• [Data]
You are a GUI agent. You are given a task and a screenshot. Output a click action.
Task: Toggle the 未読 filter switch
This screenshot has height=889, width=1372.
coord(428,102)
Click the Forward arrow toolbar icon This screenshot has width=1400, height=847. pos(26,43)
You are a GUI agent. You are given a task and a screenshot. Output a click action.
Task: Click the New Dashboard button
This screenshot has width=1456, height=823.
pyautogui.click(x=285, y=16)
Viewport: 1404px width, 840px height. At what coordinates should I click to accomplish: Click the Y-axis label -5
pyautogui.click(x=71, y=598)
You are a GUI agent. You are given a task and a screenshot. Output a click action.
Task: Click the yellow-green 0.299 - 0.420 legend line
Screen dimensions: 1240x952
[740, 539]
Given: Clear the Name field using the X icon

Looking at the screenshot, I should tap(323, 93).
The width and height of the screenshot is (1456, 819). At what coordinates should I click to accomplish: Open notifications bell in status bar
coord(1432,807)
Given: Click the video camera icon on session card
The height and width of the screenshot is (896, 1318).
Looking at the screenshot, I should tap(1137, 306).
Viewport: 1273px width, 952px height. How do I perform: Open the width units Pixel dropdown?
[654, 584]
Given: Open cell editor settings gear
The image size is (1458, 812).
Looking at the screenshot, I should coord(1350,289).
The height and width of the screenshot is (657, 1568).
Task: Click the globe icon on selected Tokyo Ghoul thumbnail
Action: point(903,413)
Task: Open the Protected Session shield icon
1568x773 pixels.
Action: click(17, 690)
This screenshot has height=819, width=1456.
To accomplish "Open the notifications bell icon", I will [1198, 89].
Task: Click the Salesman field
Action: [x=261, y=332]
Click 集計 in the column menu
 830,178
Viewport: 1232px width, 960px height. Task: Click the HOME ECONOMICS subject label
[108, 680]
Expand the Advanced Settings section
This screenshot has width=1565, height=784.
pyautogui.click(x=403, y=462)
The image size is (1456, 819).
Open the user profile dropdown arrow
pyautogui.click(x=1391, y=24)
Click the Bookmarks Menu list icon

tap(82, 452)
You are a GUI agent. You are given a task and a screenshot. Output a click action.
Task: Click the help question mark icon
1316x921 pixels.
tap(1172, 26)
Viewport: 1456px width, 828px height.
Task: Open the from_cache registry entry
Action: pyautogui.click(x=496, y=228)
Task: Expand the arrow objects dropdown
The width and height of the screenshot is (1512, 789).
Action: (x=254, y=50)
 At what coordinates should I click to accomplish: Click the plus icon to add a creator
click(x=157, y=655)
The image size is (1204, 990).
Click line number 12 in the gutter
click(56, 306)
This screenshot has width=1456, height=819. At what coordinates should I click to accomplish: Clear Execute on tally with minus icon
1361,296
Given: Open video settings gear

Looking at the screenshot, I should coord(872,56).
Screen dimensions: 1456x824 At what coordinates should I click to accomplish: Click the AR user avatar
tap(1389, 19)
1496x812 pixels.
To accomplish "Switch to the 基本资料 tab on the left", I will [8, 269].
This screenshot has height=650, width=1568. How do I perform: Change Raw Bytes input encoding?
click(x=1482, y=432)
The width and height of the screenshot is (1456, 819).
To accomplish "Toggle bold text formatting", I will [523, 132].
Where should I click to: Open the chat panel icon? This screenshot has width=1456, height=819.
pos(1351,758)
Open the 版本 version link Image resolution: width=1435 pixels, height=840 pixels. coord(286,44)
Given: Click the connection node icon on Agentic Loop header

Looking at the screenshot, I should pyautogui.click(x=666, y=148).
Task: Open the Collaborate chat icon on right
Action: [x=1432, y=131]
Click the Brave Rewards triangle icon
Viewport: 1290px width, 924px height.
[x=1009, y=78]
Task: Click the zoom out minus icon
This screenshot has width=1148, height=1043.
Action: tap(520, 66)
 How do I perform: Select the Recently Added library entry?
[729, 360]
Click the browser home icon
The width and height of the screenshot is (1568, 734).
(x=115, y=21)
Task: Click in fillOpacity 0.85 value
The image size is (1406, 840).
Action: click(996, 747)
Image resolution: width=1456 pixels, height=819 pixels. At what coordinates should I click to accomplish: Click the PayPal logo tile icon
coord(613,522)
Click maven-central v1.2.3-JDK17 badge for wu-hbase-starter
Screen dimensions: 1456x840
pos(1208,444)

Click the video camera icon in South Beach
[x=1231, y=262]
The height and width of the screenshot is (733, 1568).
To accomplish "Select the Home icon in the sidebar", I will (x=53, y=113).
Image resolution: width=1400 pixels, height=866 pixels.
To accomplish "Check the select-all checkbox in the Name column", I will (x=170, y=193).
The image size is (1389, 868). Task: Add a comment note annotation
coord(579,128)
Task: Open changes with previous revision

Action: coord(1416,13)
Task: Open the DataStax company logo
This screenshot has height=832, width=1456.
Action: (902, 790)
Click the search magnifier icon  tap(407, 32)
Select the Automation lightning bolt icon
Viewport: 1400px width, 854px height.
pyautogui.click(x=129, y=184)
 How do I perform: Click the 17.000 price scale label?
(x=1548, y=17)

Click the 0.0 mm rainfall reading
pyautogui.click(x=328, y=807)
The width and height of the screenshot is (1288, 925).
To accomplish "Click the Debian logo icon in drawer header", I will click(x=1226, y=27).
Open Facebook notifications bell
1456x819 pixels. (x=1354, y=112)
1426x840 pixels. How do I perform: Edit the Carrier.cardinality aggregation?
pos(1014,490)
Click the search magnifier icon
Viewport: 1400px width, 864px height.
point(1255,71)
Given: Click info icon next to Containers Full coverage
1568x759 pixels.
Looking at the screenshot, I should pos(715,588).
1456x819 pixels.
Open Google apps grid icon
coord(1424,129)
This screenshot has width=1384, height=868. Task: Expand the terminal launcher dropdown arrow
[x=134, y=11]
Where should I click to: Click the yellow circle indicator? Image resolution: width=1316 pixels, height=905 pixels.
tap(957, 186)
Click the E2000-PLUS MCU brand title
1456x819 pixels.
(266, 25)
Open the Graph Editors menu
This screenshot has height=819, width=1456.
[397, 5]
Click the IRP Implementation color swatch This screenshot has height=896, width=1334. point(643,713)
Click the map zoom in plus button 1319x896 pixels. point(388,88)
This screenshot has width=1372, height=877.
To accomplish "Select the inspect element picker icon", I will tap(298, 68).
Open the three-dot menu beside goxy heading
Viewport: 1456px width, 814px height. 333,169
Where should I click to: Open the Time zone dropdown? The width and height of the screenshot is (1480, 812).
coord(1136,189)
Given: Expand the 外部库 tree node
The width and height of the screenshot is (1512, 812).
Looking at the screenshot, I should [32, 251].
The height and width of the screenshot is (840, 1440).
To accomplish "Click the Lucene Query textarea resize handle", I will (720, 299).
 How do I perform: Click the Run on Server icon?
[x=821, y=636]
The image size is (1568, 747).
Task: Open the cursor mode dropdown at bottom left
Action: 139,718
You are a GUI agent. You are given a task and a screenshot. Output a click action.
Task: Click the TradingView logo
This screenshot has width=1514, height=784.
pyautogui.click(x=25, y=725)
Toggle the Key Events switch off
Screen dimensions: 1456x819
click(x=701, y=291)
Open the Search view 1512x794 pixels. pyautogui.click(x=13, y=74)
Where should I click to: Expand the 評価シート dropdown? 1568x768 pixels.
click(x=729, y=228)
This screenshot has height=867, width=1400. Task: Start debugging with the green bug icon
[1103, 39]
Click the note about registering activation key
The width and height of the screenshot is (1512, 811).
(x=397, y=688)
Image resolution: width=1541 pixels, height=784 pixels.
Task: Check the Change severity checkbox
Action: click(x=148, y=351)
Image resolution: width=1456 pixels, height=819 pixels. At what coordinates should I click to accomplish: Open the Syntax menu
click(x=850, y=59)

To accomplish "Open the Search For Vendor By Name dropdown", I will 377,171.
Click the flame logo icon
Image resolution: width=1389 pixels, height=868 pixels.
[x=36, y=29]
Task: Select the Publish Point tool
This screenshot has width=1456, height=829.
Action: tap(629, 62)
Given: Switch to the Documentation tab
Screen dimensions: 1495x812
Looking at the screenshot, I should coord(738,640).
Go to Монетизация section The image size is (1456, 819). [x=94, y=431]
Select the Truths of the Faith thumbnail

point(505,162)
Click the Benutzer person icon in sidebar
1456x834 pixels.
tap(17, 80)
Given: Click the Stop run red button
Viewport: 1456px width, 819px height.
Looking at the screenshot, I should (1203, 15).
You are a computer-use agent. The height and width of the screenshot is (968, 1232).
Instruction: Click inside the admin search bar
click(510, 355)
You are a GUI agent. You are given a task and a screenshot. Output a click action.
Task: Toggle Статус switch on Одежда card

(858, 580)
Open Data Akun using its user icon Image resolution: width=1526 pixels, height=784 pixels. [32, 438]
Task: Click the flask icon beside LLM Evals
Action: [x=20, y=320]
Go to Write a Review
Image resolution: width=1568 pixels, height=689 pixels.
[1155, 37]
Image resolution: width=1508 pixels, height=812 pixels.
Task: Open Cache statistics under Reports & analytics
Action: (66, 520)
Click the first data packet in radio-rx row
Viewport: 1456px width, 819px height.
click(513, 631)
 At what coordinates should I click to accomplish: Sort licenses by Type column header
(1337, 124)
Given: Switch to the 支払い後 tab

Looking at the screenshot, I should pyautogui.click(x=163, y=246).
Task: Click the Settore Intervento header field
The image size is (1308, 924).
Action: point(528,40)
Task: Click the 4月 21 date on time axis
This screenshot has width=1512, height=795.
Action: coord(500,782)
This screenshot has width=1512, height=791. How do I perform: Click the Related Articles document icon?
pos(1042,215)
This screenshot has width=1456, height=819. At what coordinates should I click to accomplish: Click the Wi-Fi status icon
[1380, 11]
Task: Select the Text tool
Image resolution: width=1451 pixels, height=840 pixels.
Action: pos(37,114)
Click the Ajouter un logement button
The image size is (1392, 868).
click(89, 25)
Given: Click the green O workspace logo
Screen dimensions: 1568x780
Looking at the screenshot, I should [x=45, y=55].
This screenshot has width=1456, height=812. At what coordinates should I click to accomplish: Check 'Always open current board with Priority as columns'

• [Exercise aim] From the first line of the listing above to the line that contains "Task: Click the New Dashboard button", inclusive, restate every line word for word. Nothing else belongs in the answer.

• [Output]
You are a GUI agent. You are given a task and a screenshot. Output a click action.
Task: Toggle the 未読 filter switch
This screenshot has height=889, width=1372.
coord(428,102)
Click the Forward arrow toolbar icon This screenshot has width=1400, height=847. pos(26,43)
You are a GUI agent. You are given a task and a screenshot. Output a click action.
Task: Click the New Dashboard button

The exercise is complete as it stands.